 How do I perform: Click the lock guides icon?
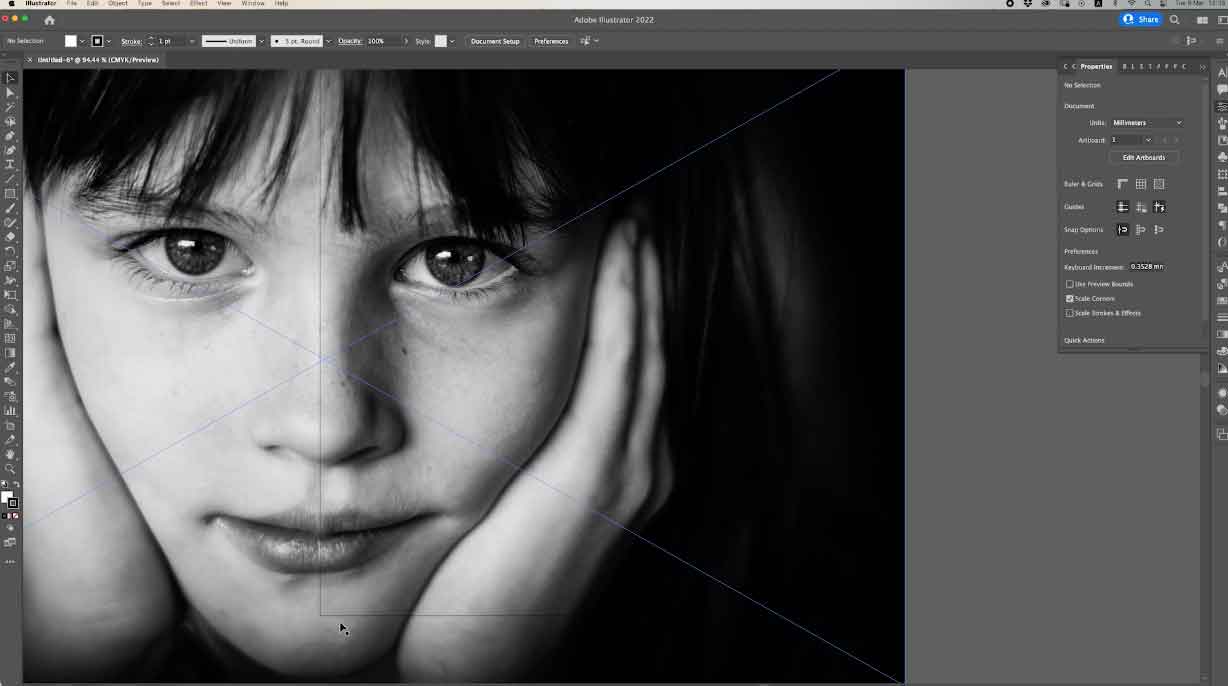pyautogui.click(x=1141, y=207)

==

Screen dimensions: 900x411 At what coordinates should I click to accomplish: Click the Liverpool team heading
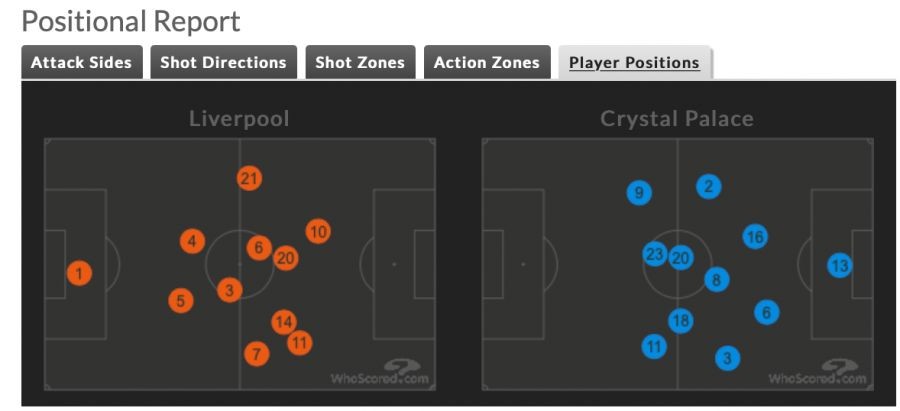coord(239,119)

--

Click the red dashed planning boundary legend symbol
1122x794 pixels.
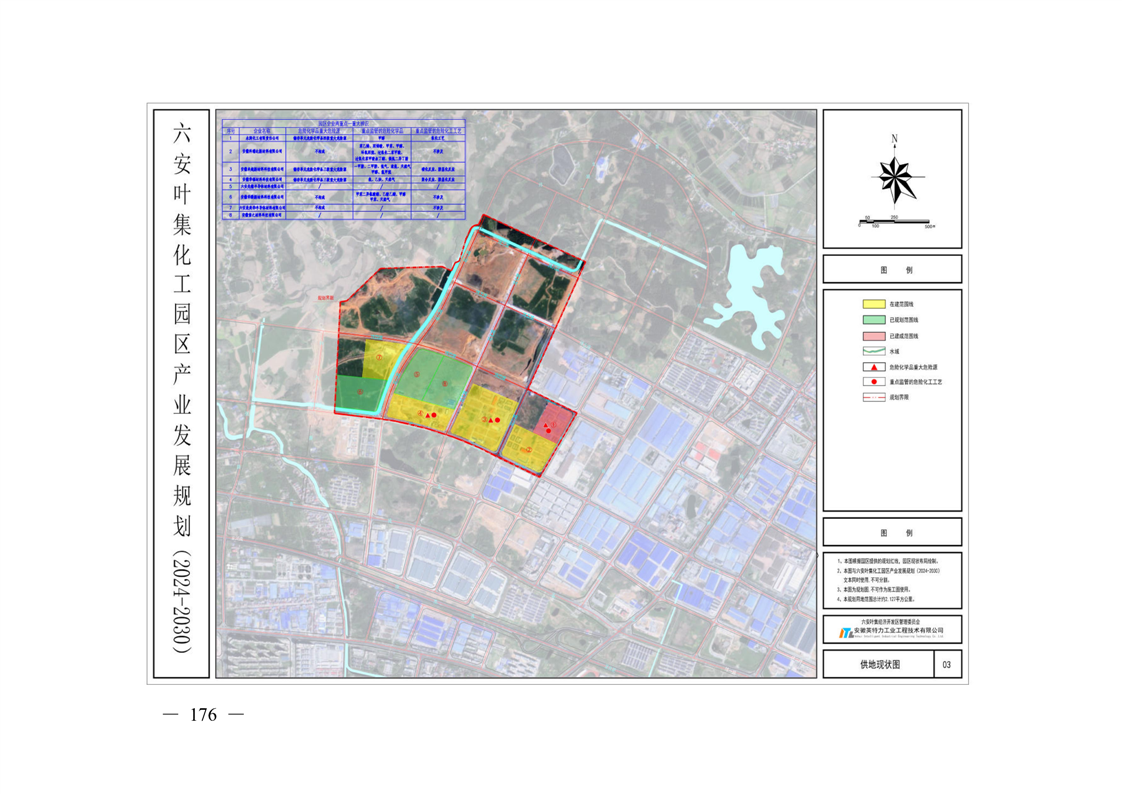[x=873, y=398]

▶ **Task**: Copy the rows from the line containing "Click the red" through the line containing "[x=873, y=398]", both included, and omit the pictures.

▶ **In response**:
Click the red dashed planning boundary legend symbol
1122x794 pixels.
[x=873, y=398]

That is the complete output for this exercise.